I decided to create a rhubarb and white chocolate tart. Using coconut flour for the pastry case, homegrown rhubarb for the filling along with some vegan white choco, YUM!
Here is the recipe for my GF Vegan Rhubarb and White Chocolate Tart. (Serves 10-12)
Ingredients:
For the Pastry:
250g Coconut Flour
50g Icing Sugar
125g Vegan Spread
x1 equivalent Egg Replacer
1 tsp Lemon Juice
Coconut Milk
For the Filling:
4 tbsp Caster Sugar
250ml Alpro Coconut Cuisine
200g Vegan White Chocolate
30g Vegan Spread
1tsp Vanilla Extract
4 sticks of stewed Rhubarb
Method:
Preheat the oven to 180 degrees and begin to prepare the pastry.
Sift coconut flour and icing sugar into a bowl.
Work in the vegan spread with your fingers, combine until you achieve a breadcrumb texture.
Mix the egg replacer with the lemon juice and then add to the flour mixture along with a splash of coconut milk.
Work the mixture into a dough, keep adding coconut milk as needed.
When you have achieved a firm dough, roll into shape and chill. (I would do for a minimum of 30mins, but if you can do the day before or a few hours before, even better).
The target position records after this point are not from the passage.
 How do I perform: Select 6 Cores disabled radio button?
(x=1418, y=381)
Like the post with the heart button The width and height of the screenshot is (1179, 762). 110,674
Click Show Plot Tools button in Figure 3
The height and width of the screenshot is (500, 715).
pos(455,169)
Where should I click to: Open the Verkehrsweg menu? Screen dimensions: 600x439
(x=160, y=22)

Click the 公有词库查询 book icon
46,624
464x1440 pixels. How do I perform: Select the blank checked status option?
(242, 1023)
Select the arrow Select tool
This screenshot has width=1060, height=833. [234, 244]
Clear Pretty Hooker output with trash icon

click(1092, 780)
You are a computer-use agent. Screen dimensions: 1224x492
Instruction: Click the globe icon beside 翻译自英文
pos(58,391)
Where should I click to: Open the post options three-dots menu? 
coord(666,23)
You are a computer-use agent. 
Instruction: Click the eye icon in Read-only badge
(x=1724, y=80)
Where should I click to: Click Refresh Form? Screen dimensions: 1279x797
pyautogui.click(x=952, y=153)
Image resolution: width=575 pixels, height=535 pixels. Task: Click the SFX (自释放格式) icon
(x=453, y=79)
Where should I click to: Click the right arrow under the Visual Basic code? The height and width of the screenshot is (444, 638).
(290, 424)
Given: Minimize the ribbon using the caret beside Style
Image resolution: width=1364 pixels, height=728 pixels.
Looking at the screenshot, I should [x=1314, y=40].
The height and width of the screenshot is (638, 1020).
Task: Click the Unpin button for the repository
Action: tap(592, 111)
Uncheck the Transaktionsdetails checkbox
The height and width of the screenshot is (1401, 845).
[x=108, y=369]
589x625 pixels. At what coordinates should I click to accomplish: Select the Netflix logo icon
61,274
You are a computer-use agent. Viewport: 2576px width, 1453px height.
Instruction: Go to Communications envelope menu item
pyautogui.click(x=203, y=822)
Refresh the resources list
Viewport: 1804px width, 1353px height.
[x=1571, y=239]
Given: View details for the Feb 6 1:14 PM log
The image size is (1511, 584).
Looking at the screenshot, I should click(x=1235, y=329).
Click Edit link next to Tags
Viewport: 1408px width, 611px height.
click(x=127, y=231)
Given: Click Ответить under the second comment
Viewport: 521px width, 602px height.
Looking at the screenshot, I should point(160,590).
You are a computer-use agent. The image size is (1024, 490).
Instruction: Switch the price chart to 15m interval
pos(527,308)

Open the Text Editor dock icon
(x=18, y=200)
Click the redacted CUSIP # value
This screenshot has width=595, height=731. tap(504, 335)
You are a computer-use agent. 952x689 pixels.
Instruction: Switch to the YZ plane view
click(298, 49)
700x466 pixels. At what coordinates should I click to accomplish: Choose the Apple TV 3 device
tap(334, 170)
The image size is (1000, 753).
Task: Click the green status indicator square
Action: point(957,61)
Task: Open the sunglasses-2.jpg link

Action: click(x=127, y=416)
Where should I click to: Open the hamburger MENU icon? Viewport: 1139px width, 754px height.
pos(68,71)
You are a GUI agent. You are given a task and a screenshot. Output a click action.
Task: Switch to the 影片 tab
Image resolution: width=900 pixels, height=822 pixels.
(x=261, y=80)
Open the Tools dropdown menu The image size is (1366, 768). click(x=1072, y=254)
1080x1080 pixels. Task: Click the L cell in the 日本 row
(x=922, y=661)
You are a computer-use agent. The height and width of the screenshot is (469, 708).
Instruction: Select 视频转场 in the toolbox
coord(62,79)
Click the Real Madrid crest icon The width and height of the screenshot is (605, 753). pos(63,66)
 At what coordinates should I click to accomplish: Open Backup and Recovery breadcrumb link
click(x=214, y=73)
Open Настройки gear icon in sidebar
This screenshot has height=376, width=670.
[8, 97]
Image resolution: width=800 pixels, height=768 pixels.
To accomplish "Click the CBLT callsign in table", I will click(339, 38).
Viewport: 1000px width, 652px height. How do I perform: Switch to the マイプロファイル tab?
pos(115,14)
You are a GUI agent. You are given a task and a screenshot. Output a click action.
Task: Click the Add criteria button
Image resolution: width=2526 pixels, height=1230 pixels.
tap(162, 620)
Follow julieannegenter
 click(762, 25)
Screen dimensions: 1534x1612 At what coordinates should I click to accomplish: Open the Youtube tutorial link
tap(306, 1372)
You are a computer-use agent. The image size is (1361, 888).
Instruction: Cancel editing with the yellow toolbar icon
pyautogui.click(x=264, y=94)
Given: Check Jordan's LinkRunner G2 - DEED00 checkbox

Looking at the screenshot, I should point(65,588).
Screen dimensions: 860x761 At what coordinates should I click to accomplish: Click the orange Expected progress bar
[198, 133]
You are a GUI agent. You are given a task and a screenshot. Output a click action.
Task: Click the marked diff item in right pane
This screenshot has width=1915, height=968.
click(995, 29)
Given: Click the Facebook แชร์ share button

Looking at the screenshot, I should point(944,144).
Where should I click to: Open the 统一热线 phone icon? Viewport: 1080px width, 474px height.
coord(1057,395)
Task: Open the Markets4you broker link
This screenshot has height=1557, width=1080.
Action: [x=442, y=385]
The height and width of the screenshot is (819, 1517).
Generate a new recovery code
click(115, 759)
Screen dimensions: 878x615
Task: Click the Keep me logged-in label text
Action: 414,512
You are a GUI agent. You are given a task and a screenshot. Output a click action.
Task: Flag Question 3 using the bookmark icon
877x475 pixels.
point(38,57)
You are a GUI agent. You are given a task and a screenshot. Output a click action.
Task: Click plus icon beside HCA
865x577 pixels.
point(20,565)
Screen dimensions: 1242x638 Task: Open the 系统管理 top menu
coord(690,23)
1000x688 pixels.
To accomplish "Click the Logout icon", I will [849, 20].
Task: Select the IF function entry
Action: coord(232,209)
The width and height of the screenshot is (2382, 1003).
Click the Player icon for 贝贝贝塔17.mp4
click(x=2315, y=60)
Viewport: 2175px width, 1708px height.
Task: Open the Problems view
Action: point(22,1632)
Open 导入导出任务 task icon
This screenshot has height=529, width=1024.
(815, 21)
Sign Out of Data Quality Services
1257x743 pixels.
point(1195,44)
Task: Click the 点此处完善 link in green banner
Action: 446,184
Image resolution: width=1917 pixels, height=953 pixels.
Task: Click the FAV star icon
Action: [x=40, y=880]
Blind bake the pastry for 10 minutes, then remove baking beads and bake for a further 12 miuntes, or until firm and biscuit like.
Whilst the dough is chilling prepare the filling.
Heat the Alpro coconut cuisine in a pan on a low heat, when it starts to bubble add in the chocolate.
Stir the mixture on a low heat until smooth.
Once smooth add the vegan spread and caster sugar along with a dash of vanilla extract.
Spread over the rhubarb onto the base of the pastry case until you have an even layer covering the bottom.
Then pour over the chocolate mixture and set aside to chill.
I would allow a few hours for the tart to set, but if you can leave it until the next day even better!
I have sprayed mine gold, just to add to the end product!